Estrai parola per parola il brano sul ruolo del parlamento, riportandolo per intero e senza alcuna modifica.

* [Blocco di testo]
————

Il parlamento ha un ruolo centrale nella nostra Costituzione e le motivazioni sul taglio del numero dei parlamentari sono assolutamente al di sotto della sua importanza nel nostro assetto istituzionale. Infatti portando il ragionamento alle estreme conseguenze si potrebbe affermare – per assurdo – che l’abolizione totale del parlamento porterebbe ad un risparmio ancora maggiore, peccato che la democrazia avrebbe un tracollo.

16)Proposta: rafforzare il parlamento.

Per un lungo periodo è prevalsa l’opinione che in Italia il problema di fondo fosse rafforzare il ruolo del governo, considerato troppo debole. Ammesso che questa riflessione avesse un fondamento anni or sono, attualmente il ruolo del governo è certamente debordante e il vero problema oggi è ridare funzione, capacità e possibilità di avere un ruolo adeguato ad un parlamento di cui sono state compresse fino all’impensabile le funzioni. Se qualcuno si chiede come mai il livello dei parlamentari è calato a livelli preoccupanti, come la considerazione sociale del loro ruolo, dovrebbe chiedersi se da ormai molto tempo non sia stato fatto di tutto, prima nell’ambito delle norme, poi modificando i regolamenti, infine più di recente aggredendo le funzioni costituzionali per ridurre il parlamento ad un ruolo del tutto subalterno al governo, quasi di mera ratifica dei provvedimenti.

————

* [Materiale fornito]
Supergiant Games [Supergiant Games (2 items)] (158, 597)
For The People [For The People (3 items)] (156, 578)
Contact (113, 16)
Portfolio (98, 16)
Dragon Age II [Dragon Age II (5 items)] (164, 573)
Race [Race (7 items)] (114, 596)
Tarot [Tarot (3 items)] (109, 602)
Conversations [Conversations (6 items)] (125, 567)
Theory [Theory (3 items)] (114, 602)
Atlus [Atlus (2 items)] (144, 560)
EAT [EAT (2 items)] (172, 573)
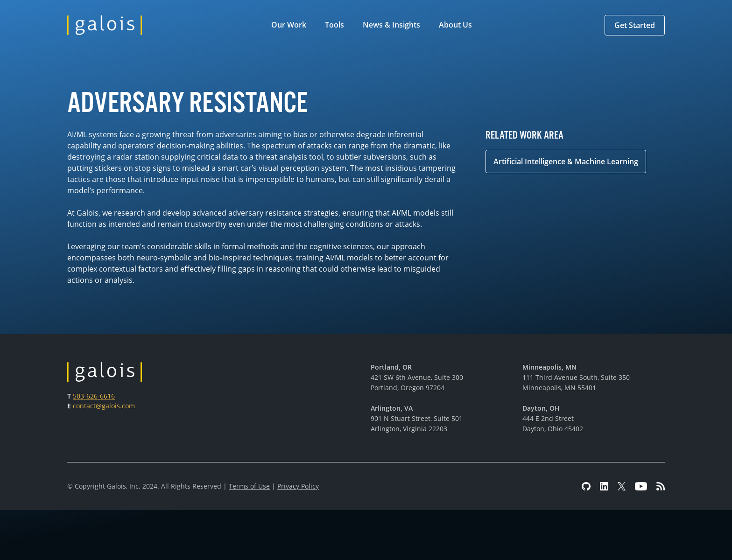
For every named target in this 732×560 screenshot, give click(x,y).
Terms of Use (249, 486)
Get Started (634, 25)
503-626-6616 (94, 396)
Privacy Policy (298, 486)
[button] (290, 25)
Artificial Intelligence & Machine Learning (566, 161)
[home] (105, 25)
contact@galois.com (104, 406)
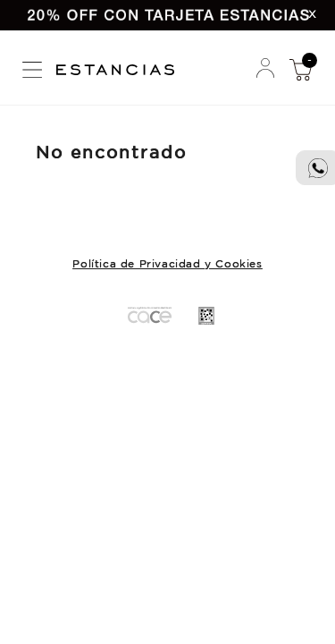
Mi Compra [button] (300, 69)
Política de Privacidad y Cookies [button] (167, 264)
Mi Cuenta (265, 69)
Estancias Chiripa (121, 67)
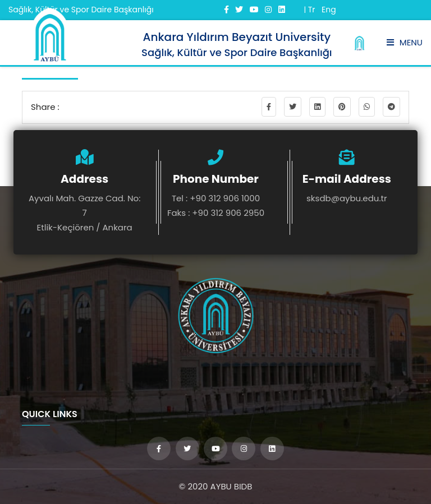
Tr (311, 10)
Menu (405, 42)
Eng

————

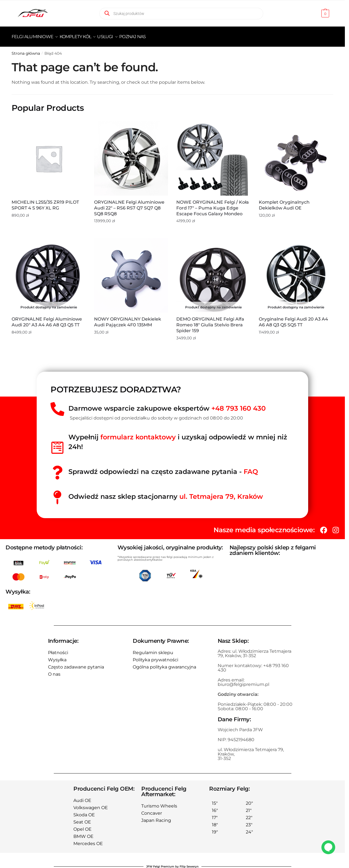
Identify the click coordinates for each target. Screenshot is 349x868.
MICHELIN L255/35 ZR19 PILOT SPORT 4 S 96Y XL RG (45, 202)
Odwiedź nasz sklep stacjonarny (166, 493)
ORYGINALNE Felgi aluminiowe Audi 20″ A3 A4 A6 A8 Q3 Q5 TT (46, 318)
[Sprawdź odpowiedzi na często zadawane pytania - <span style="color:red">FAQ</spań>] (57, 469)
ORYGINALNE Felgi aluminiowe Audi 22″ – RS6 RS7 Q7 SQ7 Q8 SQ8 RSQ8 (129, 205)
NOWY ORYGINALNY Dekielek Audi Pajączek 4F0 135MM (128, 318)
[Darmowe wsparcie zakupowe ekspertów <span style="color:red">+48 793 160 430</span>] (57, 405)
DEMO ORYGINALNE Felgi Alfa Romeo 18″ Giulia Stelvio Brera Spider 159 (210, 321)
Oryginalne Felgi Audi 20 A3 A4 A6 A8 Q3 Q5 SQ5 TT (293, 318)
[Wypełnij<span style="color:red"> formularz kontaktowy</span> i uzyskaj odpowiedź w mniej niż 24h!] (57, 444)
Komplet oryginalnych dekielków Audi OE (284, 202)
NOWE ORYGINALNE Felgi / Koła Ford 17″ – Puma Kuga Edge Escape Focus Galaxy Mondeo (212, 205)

————

* [Risposta completa]
Il parlamento ha un ruolo centrale nella nostra Costituzione e le motivazioni sul taglio del numero dei parlamentari sono assolutamente al di sotto della sua importanza nel nostro assetto istituzionale. Infatti portando il ragionamento alle estreme conseguenze si potrebbe affermare – per assurdo – che l’abolizione totale del parlamento porterebbe ad un risparmio ancora maggiore, peccato che la democrazia avrebbe un tracollo.

16)Proposta: rafforzare il parlamento.

Per un lungo periodo è prevalsa l’opinione che in Italia il problema di fondo fosse rafforzare il ruolo del governo, considerato troppo debole. Ammesso che questa riflessione avesse un fondamento anni or sono, attualmente il ruolo del governo è certamente debordante e il vero problema oggi è ridare funzione, capacità e possibilità di avere un ruolo adeguato ad un parlamento di cui sono state compresse fino all’impensabile le funzioni. Se qualcuno si chiede come mai il livello dei parlamentari è calato a livelli preoccupanti, come la considerazione sociale del loro ruolo, dovrebbe chiedersi se da ormai molto tempo non sia stato fatto di tutto, prima nell’ambito delle norme, poi modificando i regolamenti, infine più di recente aggredendo le funzioni costituzionali per ridurre il parlamento ad un ruolo del tutto subalterno al governo, quasi di mera ratifica dei provvedimenti.